INSTRUCTIONS FOR THE TASK
Find the line that holds "Open the Go menu" in the material below. Output that line and each one after it exactly, but not the pictures.

►

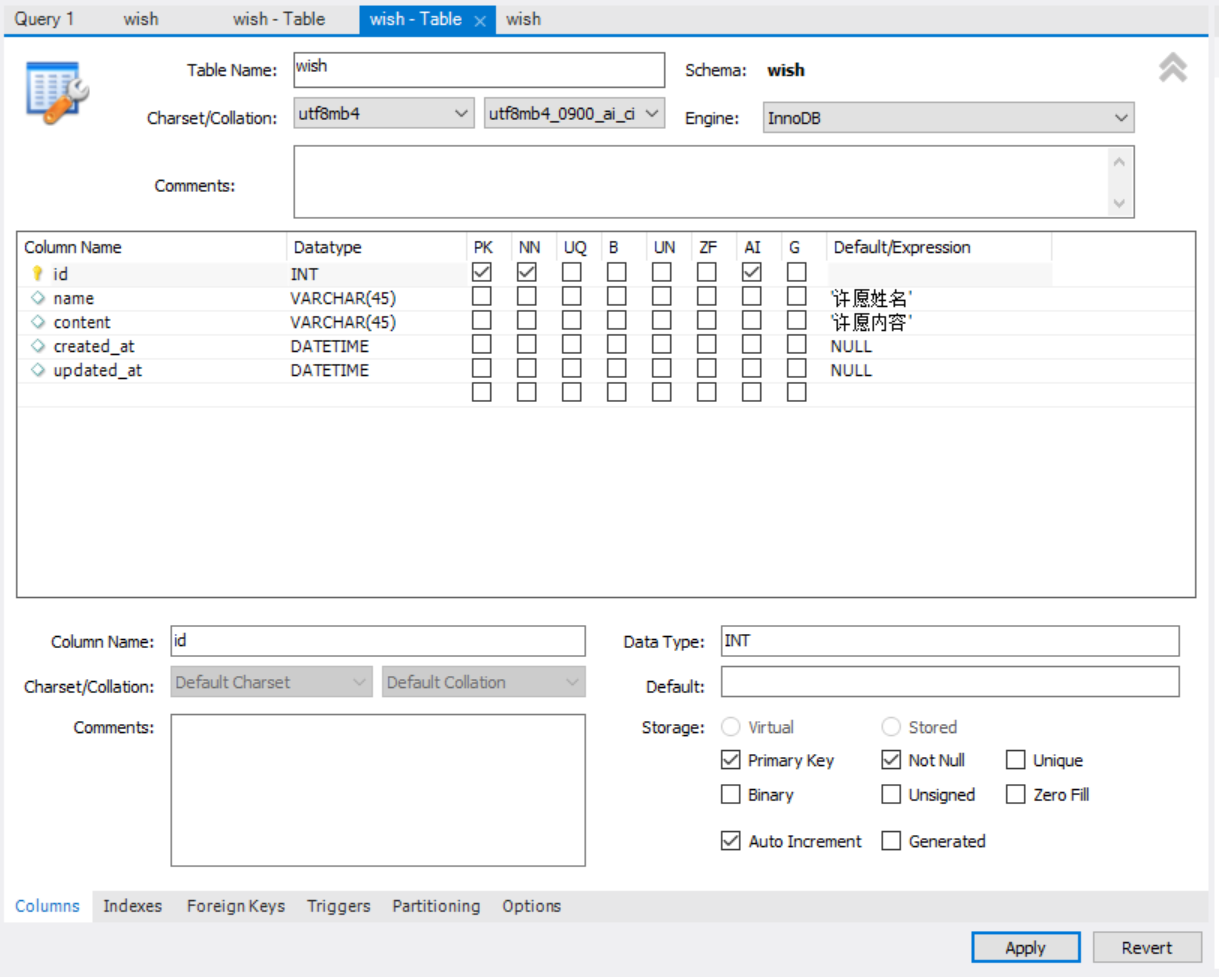
Task: Switch to the Query 1 tab
Action: tap(46, 18)
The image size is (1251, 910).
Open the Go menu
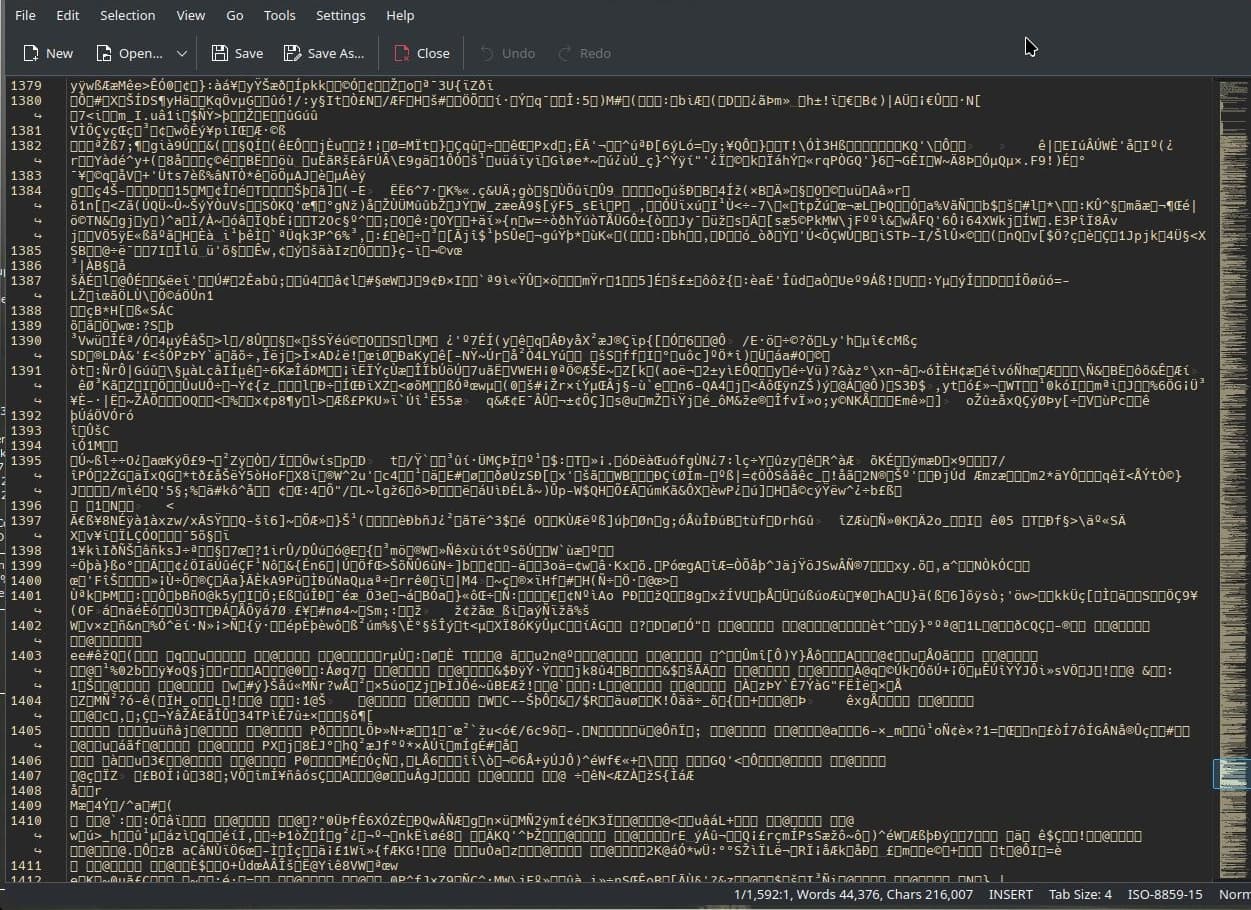(234, 15)
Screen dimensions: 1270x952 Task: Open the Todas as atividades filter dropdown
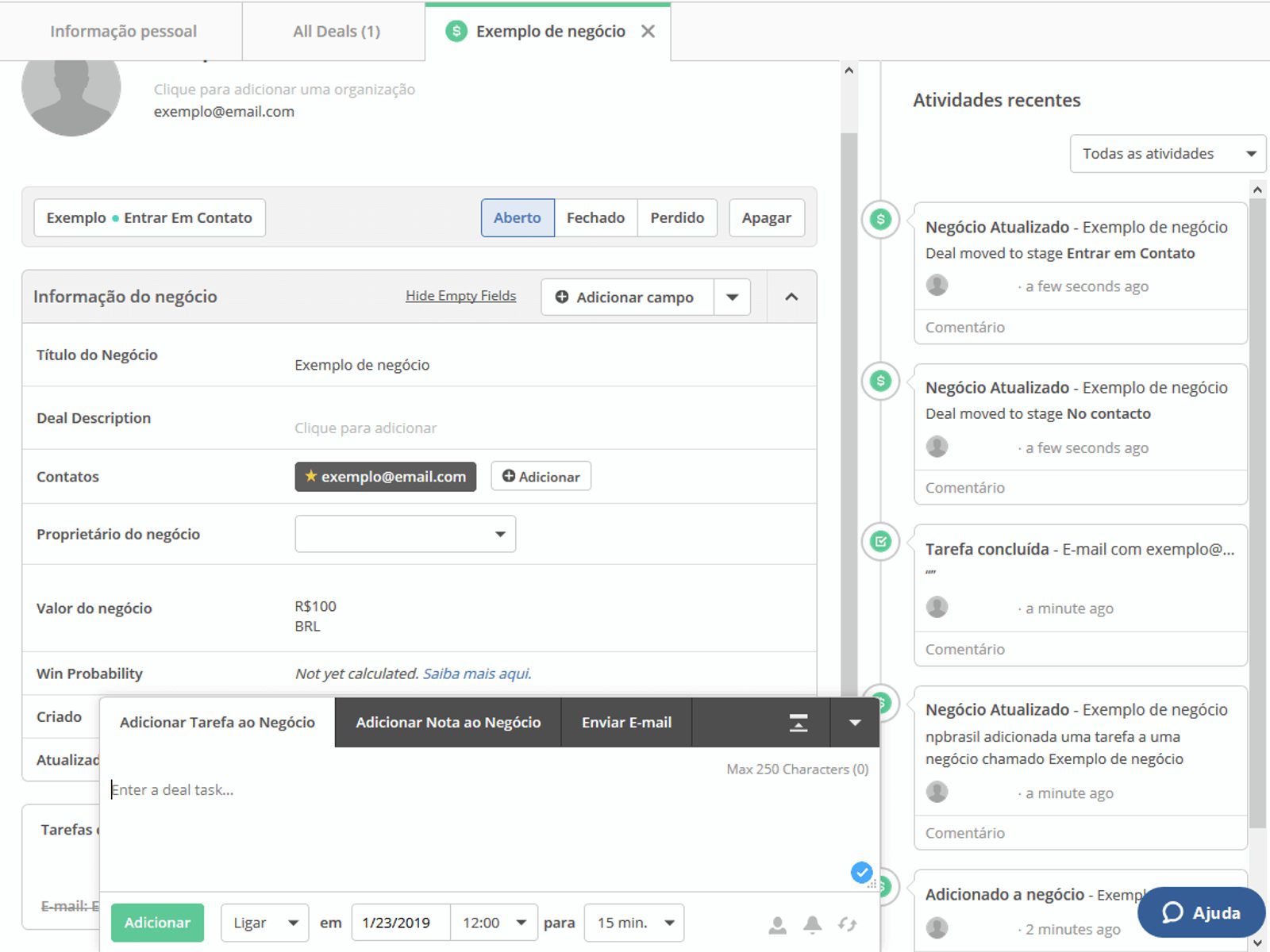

◄

TASK RESPONSE
Open the Go menu
(234, 15)
Screen dimensions: 1270x952 Task: Open the Todas as atividades filter dropdown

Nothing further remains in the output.